Professor Graeme MacDonald (University of Warwick), ‘The Perpetual Problem: Renewable Energy Imaginaries’ (watch a recording of the talk here - NB: starts at 03:44)
An affirmative vision of renewable energy as the solution to the crisis of global heating is an underpinning feature of multiple climate and energy imaginaries. These emanate from across the political spectrum. In a wide range of media and discourse—in politics, industry, art, activism—the turbine is potential; the photovoltaic exudes promise. ‘Clean power’ mobilises progressive futures for left and right. Its infrastructures symbolise hope, represent solutions, constitute just transition and promise societal transformation. In assorted cultural genres a broadly similar association of renewables with social regeneration and techno-social fix is evident in literary, cinematic and televisual narrative, in art and design, and videogame worlds.
What remains less marked in this generally utopian framing is that this renewable landscape of hope, recovery and repair is often freighted with or confronted by the event and figure of the post/apocalypse. This configures in multiple and often politically conflicting ways, pressed into service by capital (oil company, marketing agency, financial services), political party and fictive representation. All create competing cases for a particular vision of the world with and after fossil fuels. But what is the business of renewables in the post-apocalypse? To try to begin answering this question, this talk will track the aesthetic signatures of the post-oil ‘renewable imaginary’ in a range of speculative literary and cultural productions of the 21st century. What meanings the left can derive from such visions of an unjust energy transition and its impasses in an era of climate anxiety and neo-extractivism will hopefully prove food for discussion.

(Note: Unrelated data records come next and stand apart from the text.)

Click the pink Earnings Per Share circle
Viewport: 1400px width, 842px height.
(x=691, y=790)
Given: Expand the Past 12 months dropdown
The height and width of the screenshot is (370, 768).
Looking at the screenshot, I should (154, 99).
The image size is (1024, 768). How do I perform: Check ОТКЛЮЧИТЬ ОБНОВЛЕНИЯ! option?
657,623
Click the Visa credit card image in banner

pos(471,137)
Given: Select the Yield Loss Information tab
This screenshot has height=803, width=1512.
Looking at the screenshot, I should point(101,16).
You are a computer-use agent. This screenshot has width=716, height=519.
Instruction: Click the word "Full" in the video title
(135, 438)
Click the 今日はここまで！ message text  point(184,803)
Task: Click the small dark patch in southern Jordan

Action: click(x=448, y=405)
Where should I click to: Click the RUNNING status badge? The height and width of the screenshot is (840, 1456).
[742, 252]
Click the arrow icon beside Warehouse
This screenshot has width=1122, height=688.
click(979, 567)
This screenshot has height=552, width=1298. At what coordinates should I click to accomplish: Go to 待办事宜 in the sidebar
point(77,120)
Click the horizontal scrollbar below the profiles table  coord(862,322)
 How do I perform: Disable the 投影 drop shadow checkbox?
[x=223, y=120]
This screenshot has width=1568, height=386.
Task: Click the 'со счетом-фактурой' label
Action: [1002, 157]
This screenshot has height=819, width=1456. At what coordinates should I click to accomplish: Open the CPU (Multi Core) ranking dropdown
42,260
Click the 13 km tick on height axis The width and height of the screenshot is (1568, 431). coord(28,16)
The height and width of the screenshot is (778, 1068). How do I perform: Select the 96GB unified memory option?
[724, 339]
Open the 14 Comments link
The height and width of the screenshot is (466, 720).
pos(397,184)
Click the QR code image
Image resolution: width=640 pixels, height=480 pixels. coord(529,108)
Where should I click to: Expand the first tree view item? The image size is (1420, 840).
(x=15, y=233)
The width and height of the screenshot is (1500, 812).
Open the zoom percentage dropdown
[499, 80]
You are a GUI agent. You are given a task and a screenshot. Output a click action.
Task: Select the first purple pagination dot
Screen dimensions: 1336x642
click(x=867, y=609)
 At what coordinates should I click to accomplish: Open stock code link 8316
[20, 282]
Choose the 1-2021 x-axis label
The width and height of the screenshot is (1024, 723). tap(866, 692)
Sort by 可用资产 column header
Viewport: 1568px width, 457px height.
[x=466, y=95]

Graeme Macdonald is Professor in the Dept. of English & Comparative Literary Studies, University of Warwick. He has published widely on Oil Cultures and is a member of the Petrocultures Research Group. Recent work includes the book Solarities: Seeking Energy Justice, collectively written with the After Oil School and a volume of Science Fiction Studies on "Food Futures, edited with Nora Castle. He is editor of the forthcoming Handbook of Energy Humanities, published next year by Routledge. He is a member of the Warwick Research Collective (WreC) who co-authored Combined and Uneven Development: Towards a New Theory of World-Literature (2015). He was most recently CI on the Climaginaries Research Project, funded by FORMAS and on the RSE Low Carbon Scotland project.